= Activity =
In the records below, count every line containing "will". Reply with the number only.

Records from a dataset

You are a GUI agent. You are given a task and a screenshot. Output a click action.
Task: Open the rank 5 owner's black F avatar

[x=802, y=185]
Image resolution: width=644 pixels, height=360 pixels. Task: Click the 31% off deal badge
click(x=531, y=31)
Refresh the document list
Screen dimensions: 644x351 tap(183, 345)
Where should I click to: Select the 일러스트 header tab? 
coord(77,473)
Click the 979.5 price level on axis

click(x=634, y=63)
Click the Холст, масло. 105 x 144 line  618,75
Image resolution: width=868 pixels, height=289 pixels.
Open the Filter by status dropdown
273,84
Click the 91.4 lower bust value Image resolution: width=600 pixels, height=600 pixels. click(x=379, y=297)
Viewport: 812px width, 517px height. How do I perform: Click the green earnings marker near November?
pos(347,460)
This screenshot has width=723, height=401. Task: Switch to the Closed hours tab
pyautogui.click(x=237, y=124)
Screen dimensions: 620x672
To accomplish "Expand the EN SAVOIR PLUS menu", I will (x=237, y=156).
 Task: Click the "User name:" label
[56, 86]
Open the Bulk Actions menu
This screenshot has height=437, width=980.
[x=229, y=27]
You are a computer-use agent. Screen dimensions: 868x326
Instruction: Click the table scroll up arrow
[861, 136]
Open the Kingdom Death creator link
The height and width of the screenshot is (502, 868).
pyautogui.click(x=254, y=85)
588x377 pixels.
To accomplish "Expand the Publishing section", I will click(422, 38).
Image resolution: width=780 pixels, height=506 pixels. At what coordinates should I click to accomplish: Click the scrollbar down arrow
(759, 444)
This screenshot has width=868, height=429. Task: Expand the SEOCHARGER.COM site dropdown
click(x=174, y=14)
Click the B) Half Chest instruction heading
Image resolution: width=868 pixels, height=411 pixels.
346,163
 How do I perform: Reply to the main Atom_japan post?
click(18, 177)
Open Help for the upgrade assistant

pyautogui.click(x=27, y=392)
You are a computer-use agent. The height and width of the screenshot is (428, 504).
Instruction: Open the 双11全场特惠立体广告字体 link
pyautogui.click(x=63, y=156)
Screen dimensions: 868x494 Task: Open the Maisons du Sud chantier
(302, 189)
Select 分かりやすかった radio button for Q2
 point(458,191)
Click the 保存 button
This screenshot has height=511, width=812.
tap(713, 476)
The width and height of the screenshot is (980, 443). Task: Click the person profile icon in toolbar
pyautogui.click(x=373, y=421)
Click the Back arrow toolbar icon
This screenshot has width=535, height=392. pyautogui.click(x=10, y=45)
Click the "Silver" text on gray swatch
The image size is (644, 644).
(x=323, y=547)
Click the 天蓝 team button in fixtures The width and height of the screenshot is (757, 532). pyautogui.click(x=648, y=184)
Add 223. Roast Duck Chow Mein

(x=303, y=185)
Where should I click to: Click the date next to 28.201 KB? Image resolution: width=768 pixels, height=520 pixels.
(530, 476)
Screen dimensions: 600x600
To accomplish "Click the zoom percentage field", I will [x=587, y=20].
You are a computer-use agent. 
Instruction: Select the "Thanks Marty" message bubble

= Solution to this task =
3